[390] Fagins letzte Nacht.
Kopf an Kopf stand die Menge im Gerichtssaal. Kein Auge, das nicht auf Fagin gerichtet gewesen wäre. Der Jude stützte sich auf das Geländer. Die andre Hand hielt er ans Ohr und streckte den Kopf weit vor, damit ihm kein Wort des Richters entginge. Bisweilen blickte er scharf nach den Geschworenen hinüber, dann wieder angstvoll nach seinem Verteidiger. Dabei regte er weder Hand, noch Fuß, und Angst malte sich in seinem Gesicht. Die Geschworenen hatten sich zurückgezogen zur Beratung. Als sie wieder zurückkehrten, gingen sie dicht an ihm vorüber.[390] Ihre Gesichter waren wie aus Stein gemeißelt. Tiefe Stille herrschte im Saal, kein Knistern, kein Rascheln, kein Hauch. – Dann wurde das Urteil gefällt: schuldig.

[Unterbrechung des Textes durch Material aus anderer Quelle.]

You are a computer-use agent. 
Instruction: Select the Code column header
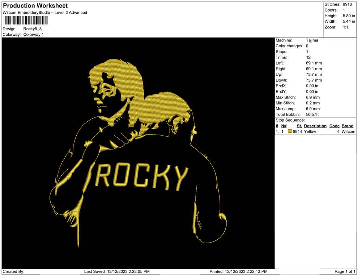point(334,126)
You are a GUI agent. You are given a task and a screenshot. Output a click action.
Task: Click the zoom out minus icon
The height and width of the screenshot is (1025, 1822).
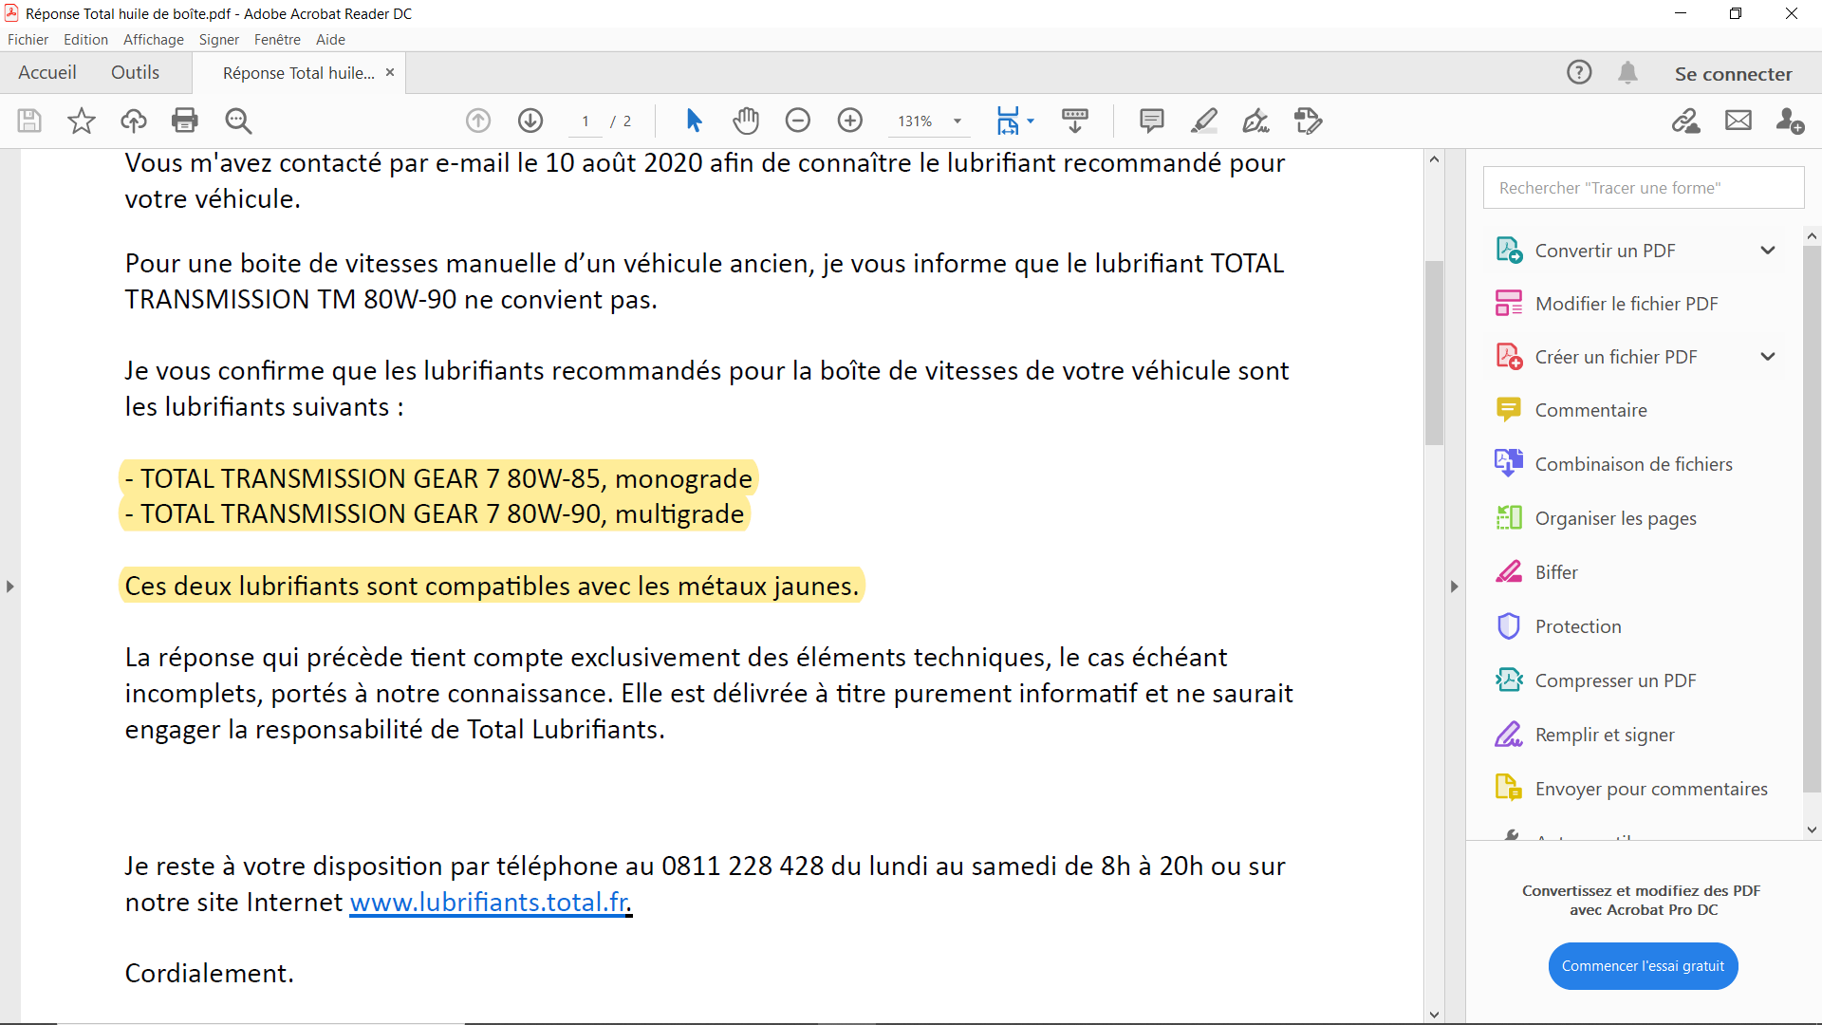click(798, 121)
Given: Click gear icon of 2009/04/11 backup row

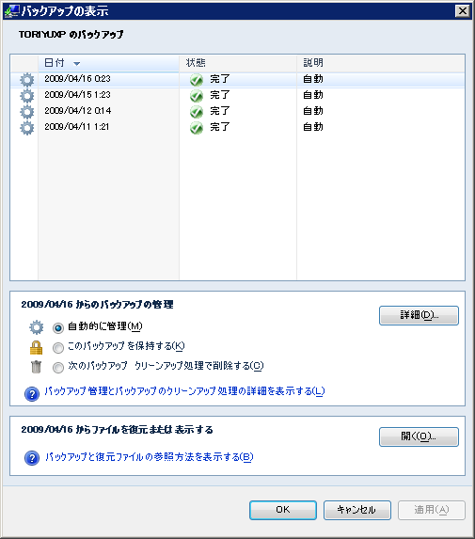Looking at the screenshot, I should [27, 128].
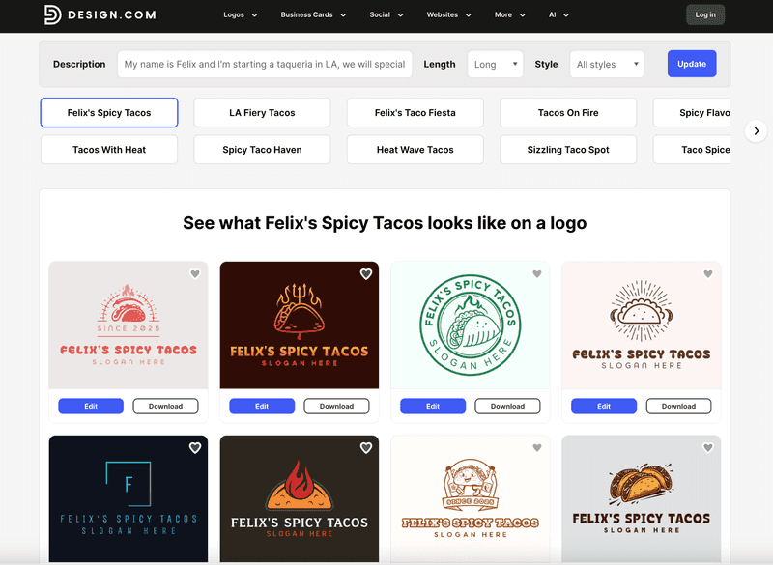Open the Length dropdown
The image size is (773, 565).
[496, 65]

Als das erregte Murmeln der Zuhörer verstummte, wurde Fagin gefragt, ob er noch etwas vorzubringen habe. Er hatte seine lauschende Haltung wieder eingenommen und sah gespannt auf den Richter, der ihm die Frage stellte. Sie mußte ihm zweimal wiederholt werden, ehe er sie zu hören schien. Dann stammelte er mit schwerer Zunge: er sei ein alter Mann – ein alter Mann – ein alter Mann. Und seine Stimme sank zu einem Flüstern herab. Dann saß er wieder regungslos da und schwieg.

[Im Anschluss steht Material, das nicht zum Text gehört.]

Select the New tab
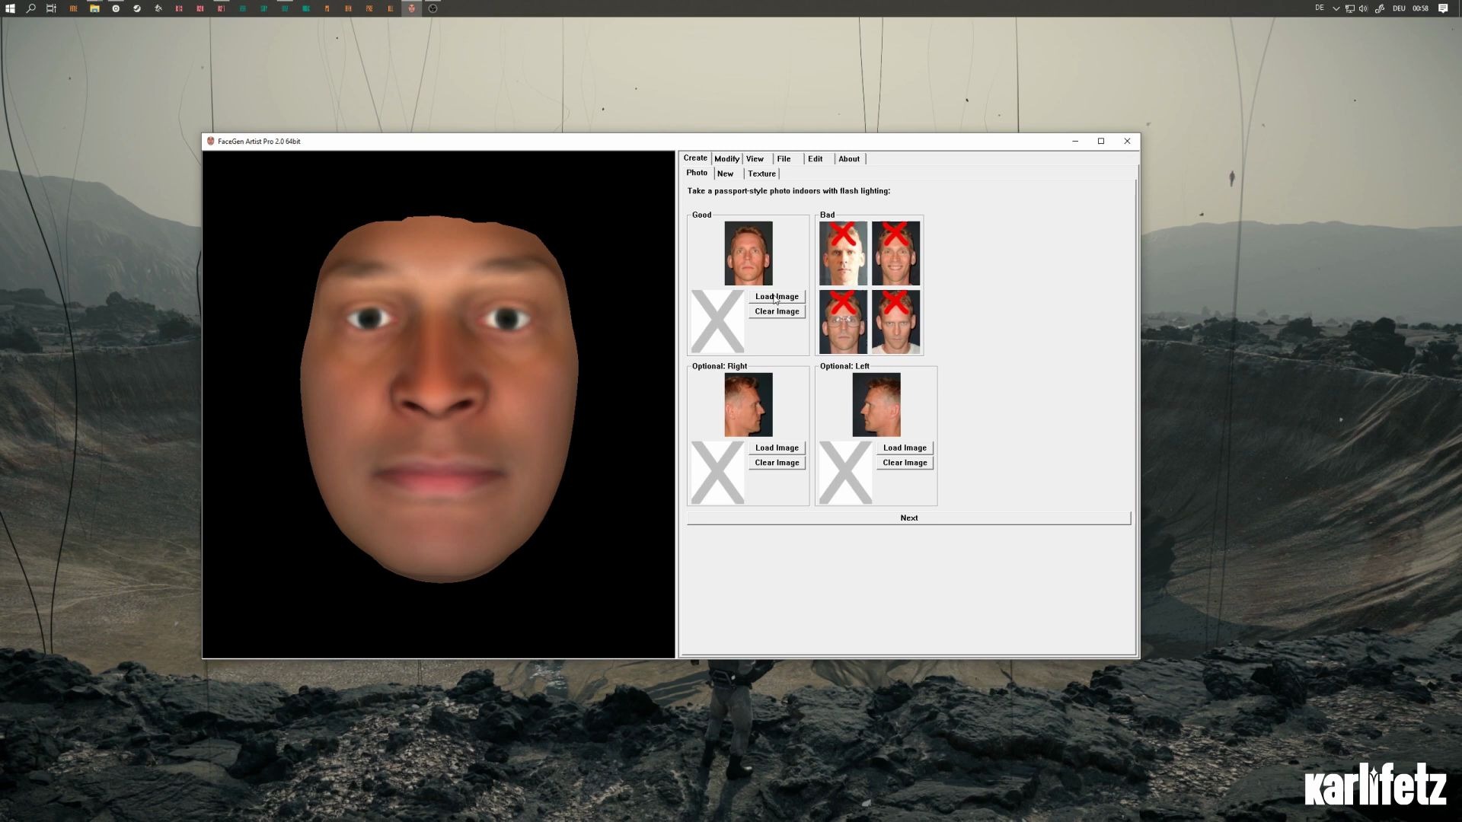Viewport: 1462px width, 822px height. [x=725, y=174]
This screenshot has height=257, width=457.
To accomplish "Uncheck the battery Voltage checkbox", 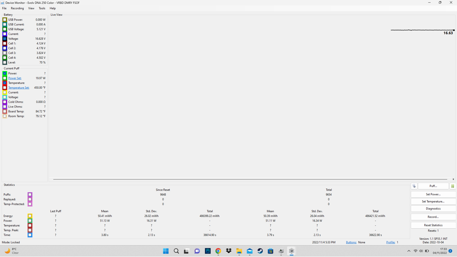I will point(5,39).
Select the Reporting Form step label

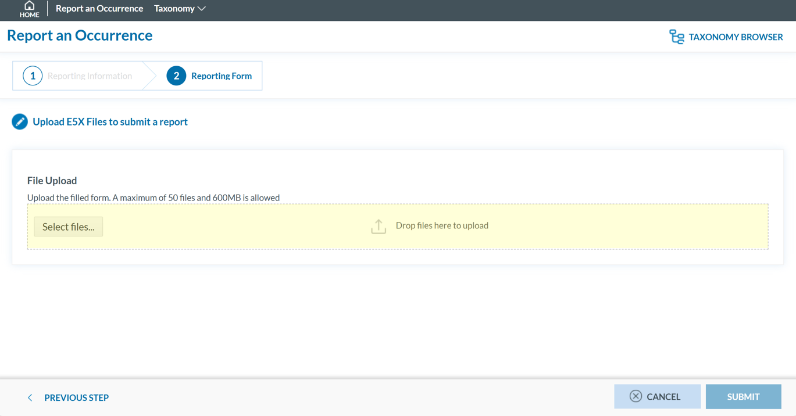pyautogui.click(x=221, y=76)
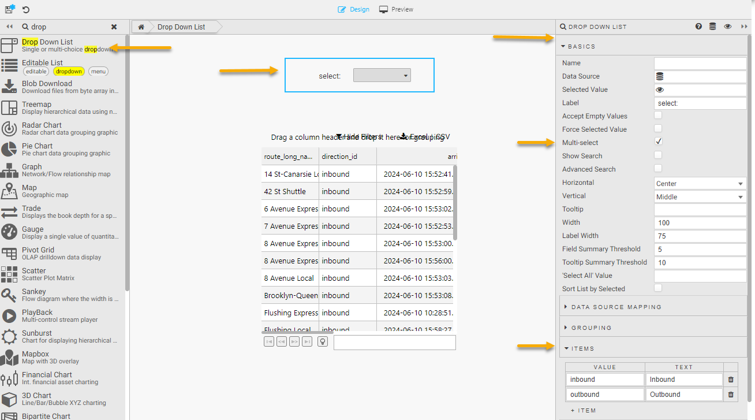Add a new entry using the + ITEM button

click(x=583, y=410)
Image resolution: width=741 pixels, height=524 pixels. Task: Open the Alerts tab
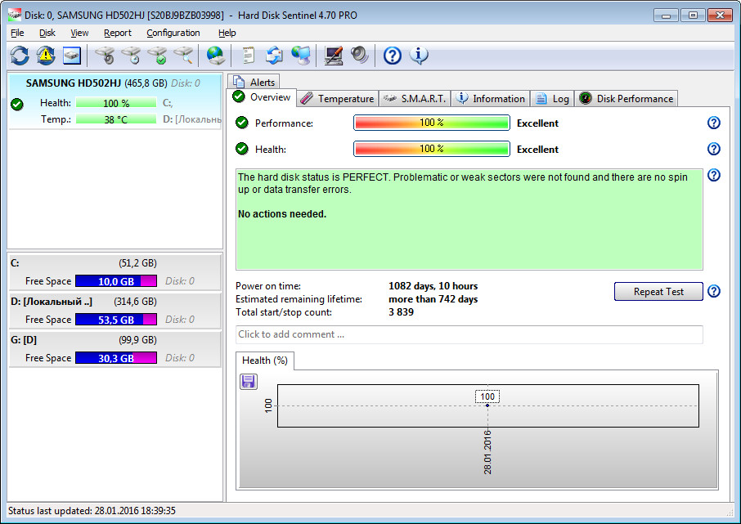[x=254, y=82]
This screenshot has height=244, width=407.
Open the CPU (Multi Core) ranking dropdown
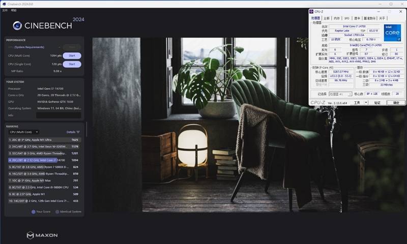23,132
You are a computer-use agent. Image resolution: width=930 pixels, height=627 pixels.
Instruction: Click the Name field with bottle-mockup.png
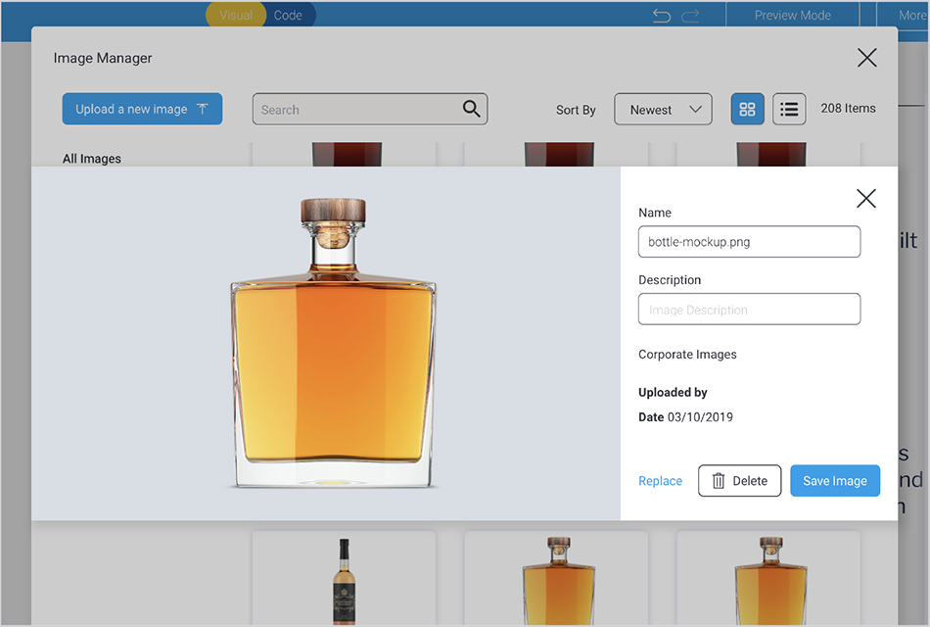coord(749,242)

Der Richter setzte sich seine schwarze Kappe auf. Eine Frau auf der Galerie schrie plötzlich auf, erschreckt über die unheimlich feierliche Handlung. Fagin blickte hinauf wie jemand, der durch eine Unterbrechung gestört wird, und lauschte noch gespannter. Die Rede des Richters wurde immer feierlicher und eindrucksvoller, und der Urteilsspruch war furchtbar anzuhören. Aber Fagin stand da wie aus Marmor, ohne daß auch nur ein Nerv in ihm gezuckt hätte. Der Unterkiefer hing ihm herab, und er starrte vor sich hin, bis ihm der Schließer die Hand auf den Arm legte und ihm winkte, ihm zu folgen. Geistesabwesend gehorchte er.

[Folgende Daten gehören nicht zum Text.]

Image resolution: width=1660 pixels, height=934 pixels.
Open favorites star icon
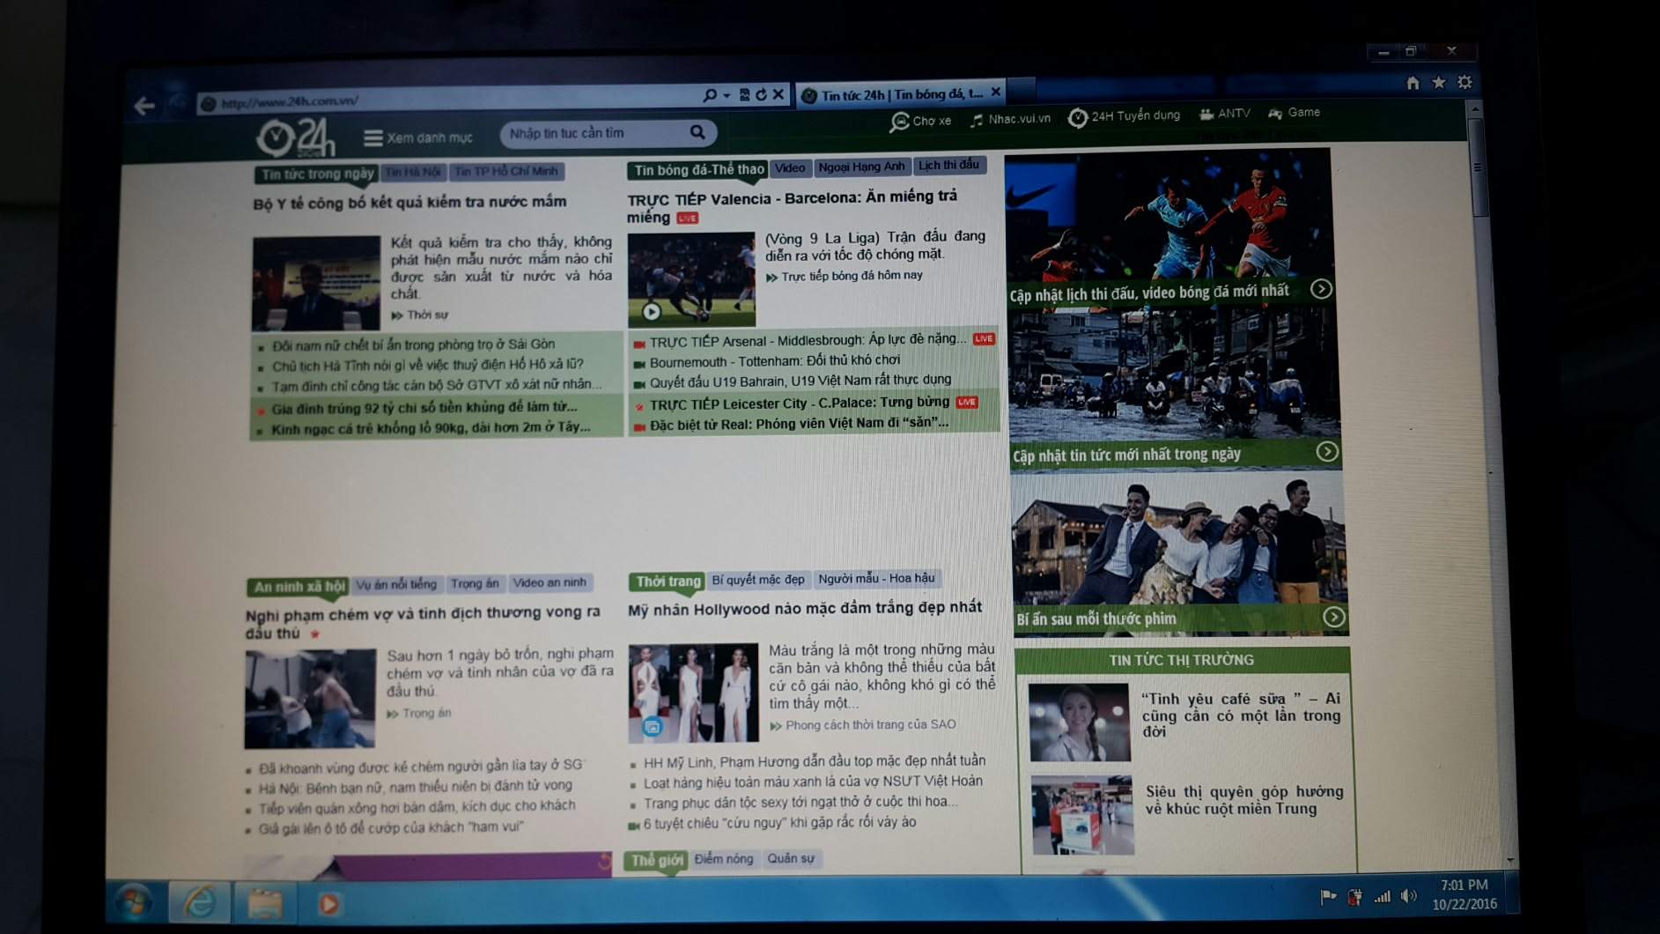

Man brachte ihn ins Gefängnis zurück. Er wurde visitiert, ob er nicht etwa Werkzeuge bei sich habe, der Vollziehung des Richterspruches vorzugreifen. Dann steckten sie ihn in eine der Zellen, die für die zum Tode verurteilten Gefangenen bestimmt waren.
Fagin hockte sich auf eine Steinbank gegenüber der Türe und heftete seine blutunterlaufenen Augen auf den Boden. Vergebens suchte er seine Gedanken zu sammeln. Einige abgerissene Stellen aus der Rede des Richters gingen ihm durch den Kopf, und langsam ward er sich klar, daß er zum Tode verurteilt war durch den Strang. Das waren die Schlußworte gewesen. »Verurteilt, zu sterben den Tod durch den Strang.« Es wurde finstrer und finstrer, und er mußte an alle die denken, die von seinen Bekannten auf dem Schafott gestorben waren, manche von ihnen durch seine Schuld.[391] Sie erhoben sich vor ihm und zogen an ihm vorüber so rasch, daß er sie kaum zu zählen vermochte. So manche von ihnen hatte er sterben sehen, hatte sie versöhnt und Witze über sie gemacht, weil sie mit Gebeten auf den Lippen gestorben waren. Er erinnerte sich an das fallende Geräusch, als das Brett unter ihren Füßen weggezogen worden war, und wie sie dann plötzlich verändert ausgesehen hatten. Vorher starke kräftige Männer, im Handumdrehen zu baumelnden, schwankenden Vogelscheuchen geworden.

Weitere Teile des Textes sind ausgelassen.